Which lines in the data contain the string "into"? Extract each of those lines in full.

(Recorded data)

___

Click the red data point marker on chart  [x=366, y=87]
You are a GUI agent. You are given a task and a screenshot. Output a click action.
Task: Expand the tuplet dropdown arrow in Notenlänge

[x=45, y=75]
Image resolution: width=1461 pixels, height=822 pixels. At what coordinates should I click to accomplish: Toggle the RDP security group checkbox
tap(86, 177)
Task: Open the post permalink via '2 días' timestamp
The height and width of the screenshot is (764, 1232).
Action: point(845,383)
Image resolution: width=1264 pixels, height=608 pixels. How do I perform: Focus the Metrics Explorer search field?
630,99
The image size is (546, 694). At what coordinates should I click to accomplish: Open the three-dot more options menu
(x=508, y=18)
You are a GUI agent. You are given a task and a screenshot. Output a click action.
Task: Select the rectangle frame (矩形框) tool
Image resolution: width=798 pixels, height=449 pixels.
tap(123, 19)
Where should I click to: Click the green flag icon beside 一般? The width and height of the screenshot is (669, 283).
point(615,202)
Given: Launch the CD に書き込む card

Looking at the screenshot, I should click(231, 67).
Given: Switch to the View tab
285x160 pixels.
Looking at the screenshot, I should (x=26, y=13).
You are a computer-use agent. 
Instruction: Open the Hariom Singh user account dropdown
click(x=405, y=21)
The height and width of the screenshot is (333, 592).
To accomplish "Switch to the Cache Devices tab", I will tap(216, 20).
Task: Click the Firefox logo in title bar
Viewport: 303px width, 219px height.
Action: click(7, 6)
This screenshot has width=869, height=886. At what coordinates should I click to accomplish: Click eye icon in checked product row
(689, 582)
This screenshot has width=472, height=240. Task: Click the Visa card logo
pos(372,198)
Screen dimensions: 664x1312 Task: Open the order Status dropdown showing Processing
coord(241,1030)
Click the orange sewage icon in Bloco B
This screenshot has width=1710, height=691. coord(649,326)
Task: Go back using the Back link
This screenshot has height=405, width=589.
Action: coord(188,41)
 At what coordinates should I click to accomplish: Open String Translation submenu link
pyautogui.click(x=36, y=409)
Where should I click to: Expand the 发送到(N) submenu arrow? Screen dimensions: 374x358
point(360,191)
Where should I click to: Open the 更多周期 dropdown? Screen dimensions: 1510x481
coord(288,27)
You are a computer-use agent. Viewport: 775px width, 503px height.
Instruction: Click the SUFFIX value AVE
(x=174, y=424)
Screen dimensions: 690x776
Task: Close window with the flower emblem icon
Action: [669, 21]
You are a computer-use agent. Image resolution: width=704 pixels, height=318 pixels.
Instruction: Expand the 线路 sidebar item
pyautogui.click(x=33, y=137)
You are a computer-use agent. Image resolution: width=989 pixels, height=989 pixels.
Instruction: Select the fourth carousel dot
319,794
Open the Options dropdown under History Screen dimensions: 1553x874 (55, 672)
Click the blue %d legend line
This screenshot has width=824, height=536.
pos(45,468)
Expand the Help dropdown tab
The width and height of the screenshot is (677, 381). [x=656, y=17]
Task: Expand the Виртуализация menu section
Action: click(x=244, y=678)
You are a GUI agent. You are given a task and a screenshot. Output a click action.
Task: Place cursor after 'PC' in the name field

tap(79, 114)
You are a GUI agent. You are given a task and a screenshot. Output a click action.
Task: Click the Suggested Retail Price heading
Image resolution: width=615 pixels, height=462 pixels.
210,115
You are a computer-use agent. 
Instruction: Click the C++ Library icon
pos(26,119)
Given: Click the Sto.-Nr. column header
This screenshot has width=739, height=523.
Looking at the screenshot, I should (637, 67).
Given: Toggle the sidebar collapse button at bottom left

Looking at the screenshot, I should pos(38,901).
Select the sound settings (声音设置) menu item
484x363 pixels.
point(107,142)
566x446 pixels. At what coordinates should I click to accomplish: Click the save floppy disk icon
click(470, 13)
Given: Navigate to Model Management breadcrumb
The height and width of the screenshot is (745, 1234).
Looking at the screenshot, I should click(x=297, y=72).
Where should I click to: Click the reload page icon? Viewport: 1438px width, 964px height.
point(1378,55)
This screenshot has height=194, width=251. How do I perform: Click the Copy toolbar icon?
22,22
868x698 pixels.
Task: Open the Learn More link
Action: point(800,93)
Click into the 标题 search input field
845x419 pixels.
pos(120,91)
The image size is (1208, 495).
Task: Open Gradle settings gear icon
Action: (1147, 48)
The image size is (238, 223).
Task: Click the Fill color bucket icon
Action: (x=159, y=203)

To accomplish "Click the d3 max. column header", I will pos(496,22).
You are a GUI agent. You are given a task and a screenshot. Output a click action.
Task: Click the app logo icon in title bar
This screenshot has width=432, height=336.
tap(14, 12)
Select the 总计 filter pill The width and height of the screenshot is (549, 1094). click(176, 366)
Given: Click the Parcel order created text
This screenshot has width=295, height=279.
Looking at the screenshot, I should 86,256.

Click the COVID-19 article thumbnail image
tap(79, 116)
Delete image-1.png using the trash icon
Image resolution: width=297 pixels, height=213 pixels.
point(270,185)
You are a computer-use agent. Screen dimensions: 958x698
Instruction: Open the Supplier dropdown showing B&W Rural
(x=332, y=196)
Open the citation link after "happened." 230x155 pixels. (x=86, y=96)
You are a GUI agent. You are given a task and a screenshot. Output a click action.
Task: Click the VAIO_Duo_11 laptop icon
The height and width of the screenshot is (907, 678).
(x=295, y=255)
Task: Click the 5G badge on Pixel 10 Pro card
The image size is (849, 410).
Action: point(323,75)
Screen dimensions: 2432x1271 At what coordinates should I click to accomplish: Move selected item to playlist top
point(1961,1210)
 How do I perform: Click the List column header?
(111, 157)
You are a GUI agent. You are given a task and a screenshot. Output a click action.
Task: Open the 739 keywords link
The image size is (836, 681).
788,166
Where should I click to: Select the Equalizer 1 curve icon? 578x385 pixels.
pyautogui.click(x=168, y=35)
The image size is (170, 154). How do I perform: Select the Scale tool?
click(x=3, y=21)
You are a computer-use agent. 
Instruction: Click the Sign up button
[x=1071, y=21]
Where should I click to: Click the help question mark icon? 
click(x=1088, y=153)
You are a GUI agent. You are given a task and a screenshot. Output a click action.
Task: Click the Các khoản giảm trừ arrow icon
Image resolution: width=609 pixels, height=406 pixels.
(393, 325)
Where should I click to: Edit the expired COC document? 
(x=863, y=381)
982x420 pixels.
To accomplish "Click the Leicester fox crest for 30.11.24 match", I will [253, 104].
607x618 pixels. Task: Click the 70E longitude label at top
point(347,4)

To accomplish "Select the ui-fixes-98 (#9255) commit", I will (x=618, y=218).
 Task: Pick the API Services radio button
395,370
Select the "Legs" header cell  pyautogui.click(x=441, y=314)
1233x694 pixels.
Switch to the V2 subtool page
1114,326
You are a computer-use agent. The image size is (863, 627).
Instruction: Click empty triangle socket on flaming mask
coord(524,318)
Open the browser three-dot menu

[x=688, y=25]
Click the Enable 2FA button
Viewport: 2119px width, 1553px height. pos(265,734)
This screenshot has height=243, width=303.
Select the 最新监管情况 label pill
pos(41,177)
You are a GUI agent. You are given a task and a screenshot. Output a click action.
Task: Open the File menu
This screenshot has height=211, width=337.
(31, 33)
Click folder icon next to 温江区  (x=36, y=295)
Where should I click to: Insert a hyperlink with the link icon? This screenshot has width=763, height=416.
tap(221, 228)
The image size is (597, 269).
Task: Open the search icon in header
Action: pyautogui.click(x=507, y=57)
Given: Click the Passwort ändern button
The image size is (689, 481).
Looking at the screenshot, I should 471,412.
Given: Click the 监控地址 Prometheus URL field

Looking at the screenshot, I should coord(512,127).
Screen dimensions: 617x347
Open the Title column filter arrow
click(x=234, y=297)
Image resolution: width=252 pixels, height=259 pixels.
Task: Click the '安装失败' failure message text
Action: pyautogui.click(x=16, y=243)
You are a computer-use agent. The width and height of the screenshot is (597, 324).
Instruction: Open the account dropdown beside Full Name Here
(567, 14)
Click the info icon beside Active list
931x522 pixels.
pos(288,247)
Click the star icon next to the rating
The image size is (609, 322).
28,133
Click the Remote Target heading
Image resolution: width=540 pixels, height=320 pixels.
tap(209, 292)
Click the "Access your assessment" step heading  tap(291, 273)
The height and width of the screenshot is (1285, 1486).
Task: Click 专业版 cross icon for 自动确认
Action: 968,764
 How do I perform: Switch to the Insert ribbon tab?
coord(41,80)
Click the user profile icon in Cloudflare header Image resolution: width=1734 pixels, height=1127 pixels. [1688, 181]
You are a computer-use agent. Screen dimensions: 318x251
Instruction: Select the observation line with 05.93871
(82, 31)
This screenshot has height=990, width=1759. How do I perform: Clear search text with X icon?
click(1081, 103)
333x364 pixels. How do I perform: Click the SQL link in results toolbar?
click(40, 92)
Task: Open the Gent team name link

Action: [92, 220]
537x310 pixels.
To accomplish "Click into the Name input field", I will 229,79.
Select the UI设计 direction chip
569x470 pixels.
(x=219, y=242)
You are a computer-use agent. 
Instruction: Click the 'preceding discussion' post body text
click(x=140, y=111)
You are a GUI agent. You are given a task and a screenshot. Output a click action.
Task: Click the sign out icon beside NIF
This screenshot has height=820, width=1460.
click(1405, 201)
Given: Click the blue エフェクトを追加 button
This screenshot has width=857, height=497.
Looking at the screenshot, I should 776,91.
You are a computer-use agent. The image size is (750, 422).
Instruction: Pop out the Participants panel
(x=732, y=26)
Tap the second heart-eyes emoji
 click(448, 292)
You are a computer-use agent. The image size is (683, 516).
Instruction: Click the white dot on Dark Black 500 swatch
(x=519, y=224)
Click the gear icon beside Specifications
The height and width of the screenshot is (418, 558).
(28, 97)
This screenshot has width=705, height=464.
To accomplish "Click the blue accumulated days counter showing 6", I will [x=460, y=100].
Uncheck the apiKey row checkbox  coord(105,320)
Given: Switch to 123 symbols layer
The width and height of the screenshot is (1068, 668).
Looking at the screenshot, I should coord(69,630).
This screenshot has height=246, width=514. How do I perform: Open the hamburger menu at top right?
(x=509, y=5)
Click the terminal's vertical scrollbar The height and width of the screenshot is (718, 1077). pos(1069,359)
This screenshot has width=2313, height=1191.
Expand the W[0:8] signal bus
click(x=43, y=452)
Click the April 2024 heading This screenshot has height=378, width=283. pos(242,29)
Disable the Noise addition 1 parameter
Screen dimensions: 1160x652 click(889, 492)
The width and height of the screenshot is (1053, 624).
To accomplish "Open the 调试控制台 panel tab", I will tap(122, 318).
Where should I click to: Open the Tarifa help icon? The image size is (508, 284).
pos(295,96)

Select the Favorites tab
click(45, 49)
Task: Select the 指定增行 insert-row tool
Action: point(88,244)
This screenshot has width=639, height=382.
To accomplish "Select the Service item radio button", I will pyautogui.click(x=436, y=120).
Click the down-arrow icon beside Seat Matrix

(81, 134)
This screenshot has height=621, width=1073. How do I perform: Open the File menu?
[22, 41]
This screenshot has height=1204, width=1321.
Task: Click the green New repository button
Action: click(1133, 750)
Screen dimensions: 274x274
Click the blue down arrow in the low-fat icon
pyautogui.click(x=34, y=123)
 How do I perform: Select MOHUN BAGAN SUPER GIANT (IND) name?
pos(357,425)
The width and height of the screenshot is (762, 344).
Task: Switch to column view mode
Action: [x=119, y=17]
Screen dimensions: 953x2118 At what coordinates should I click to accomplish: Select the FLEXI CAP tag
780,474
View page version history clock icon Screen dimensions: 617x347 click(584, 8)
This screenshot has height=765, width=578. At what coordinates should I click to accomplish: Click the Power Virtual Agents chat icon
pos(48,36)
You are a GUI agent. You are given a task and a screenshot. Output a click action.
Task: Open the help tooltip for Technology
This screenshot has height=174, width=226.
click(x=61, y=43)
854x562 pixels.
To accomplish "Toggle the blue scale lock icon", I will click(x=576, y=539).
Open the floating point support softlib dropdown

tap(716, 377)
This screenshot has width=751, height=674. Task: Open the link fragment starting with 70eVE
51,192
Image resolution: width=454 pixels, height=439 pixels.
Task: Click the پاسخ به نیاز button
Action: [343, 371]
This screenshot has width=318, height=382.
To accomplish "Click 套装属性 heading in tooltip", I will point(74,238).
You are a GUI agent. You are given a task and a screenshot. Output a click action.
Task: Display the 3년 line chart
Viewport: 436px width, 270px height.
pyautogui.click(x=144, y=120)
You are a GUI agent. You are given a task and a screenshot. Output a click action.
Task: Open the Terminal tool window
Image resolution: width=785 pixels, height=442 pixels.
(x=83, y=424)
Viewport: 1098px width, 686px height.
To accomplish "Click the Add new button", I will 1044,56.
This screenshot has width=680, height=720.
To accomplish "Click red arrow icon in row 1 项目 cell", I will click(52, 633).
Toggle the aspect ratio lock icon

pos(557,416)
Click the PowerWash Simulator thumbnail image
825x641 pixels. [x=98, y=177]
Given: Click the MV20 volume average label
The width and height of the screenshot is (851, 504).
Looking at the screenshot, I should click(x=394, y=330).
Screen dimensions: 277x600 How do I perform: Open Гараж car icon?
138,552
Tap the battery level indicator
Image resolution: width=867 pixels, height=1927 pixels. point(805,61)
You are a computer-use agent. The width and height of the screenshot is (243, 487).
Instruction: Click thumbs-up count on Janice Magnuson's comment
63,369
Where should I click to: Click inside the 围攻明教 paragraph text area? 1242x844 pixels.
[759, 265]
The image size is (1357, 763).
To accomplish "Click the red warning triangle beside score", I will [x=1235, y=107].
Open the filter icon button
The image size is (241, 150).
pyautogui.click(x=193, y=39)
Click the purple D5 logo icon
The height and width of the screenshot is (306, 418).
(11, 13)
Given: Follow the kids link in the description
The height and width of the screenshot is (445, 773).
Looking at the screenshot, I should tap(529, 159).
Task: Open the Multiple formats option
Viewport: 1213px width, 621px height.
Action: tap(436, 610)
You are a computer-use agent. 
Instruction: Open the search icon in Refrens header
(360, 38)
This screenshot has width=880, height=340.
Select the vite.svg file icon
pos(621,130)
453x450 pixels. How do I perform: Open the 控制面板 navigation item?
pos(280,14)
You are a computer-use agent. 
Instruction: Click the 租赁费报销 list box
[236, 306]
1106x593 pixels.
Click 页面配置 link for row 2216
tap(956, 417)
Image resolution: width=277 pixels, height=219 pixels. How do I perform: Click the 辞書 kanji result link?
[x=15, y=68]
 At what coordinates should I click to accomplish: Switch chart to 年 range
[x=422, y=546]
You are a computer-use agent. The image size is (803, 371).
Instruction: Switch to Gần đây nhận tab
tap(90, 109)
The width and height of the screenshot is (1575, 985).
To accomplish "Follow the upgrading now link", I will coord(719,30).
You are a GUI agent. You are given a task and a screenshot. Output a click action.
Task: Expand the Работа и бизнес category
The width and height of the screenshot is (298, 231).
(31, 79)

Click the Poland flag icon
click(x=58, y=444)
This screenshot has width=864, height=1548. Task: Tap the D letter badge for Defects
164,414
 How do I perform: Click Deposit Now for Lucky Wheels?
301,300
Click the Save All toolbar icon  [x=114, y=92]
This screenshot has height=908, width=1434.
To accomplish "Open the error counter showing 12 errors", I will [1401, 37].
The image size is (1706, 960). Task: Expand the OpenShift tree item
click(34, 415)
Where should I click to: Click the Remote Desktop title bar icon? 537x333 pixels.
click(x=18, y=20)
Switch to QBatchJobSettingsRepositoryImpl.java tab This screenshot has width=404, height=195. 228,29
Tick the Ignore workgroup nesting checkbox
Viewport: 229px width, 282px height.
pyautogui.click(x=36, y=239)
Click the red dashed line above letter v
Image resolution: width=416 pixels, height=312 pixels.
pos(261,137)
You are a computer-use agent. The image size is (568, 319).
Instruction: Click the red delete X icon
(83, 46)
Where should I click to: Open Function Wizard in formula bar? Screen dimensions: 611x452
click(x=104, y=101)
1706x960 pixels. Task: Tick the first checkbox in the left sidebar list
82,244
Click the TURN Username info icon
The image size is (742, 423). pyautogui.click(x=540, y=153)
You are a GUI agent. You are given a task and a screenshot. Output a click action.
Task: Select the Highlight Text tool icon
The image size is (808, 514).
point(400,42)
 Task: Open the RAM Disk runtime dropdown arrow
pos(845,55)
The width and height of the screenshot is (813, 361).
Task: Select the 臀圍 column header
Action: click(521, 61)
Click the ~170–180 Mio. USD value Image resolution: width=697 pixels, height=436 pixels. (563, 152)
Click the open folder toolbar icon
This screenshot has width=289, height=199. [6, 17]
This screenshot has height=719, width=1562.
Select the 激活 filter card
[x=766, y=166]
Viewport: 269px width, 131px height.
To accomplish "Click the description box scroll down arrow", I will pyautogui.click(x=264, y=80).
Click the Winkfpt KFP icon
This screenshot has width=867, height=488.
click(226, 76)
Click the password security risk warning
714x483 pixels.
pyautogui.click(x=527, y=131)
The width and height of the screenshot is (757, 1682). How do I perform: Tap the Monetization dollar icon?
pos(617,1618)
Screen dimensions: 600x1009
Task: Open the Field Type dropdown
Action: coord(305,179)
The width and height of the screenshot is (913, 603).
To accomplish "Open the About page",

___

OUTPUT FOR THIS TASK:
Click into the 标题 search input field
To accomplish "Click into the Name input field", I will 229,79.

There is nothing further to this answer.